### Stored data:

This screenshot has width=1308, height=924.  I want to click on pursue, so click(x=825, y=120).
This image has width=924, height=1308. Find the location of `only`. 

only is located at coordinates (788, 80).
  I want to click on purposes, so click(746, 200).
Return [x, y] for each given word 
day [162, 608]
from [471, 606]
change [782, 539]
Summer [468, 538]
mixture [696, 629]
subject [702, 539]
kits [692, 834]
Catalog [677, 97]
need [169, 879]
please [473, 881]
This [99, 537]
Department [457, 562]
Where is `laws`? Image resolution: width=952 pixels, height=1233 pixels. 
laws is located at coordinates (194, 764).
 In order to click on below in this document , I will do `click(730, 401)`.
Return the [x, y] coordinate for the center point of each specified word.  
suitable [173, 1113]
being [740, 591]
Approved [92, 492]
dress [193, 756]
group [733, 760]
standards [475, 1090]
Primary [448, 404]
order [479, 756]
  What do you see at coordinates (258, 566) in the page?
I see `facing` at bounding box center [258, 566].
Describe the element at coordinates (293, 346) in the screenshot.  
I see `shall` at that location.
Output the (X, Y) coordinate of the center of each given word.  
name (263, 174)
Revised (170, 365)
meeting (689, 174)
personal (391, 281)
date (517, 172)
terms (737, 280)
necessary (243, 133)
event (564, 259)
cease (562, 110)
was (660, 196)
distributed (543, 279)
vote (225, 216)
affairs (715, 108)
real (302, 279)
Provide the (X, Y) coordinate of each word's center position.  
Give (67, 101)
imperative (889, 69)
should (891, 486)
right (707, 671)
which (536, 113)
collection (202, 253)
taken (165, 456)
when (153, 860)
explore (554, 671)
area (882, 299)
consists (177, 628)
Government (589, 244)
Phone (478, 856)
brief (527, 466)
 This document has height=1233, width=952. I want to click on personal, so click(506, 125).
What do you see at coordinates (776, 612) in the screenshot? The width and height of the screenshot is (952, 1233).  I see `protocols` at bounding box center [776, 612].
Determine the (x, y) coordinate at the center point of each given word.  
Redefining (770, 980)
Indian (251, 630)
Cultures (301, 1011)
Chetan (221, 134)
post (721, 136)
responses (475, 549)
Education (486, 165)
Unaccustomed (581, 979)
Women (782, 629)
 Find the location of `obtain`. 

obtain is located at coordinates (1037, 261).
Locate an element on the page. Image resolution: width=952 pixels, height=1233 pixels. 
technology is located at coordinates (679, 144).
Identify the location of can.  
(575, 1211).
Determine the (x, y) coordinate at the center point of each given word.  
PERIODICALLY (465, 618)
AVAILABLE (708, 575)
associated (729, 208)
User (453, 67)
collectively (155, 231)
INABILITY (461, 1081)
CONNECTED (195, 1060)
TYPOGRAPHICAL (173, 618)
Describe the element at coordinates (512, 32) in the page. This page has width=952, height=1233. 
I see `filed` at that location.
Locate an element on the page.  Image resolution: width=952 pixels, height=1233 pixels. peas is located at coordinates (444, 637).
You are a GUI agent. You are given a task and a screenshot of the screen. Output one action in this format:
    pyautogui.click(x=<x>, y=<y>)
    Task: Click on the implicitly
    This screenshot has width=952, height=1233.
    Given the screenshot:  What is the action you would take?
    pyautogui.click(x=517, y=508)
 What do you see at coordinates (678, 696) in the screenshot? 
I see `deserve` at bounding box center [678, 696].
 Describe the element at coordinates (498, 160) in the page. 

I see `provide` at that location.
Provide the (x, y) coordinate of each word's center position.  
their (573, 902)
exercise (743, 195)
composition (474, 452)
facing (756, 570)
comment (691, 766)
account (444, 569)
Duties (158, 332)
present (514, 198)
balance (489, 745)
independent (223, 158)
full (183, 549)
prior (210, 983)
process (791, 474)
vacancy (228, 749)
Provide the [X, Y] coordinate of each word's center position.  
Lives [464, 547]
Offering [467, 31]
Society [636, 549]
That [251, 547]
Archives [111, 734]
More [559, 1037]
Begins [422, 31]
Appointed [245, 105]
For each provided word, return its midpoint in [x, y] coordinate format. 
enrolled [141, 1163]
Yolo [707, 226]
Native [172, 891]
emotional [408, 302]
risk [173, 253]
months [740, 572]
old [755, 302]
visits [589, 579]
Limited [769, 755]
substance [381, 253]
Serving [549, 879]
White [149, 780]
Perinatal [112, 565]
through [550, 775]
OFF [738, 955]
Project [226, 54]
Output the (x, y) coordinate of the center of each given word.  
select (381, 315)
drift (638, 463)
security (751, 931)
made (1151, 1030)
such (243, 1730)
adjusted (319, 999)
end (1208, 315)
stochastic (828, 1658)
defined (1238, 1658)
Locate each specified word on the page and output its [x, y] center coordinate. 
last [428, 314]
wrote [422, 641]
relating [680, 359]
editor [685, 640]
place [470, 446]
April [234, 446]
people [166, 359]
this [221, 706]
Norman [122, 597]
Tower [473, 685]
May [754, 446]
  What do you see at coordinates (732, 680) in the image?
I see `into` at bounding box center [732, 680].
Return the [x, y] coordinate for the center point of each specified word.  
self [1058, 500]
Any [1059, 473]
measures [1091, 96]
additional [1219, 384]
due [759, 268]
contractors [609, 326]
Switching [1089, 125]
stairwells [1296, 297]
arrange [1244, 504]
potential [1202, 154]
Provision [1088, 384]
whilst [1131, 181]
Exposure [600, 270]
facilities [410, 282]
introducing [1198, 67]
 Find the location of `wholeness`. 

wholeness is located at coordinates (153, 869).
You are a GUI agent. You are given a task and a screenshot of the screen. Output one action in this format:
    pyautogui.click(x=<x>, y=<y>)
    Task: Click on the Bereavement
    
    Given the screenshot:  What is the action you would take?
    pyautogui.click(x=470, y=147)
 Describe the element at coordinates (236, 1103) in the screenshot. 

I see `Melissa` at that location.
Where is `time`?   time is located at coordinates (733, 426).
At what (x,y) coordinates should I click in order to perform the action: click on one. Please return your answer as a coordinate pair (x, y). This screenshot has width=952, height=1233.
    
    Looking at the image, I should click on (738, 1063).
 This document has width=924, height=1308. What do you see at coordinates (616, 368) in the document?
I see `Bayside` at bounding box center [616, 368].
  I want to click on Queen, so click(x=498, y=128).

### DIRECTIONS:
Locate every line in the material that contains the string "Find", matching case exactly, and copy out each of those lines.

### ANSWER TO THE TASK:
This image has width=924, height=1308. Find the location of `only`. 
 Find the location of `obtain`. 
 Find the location of `wholeness`. 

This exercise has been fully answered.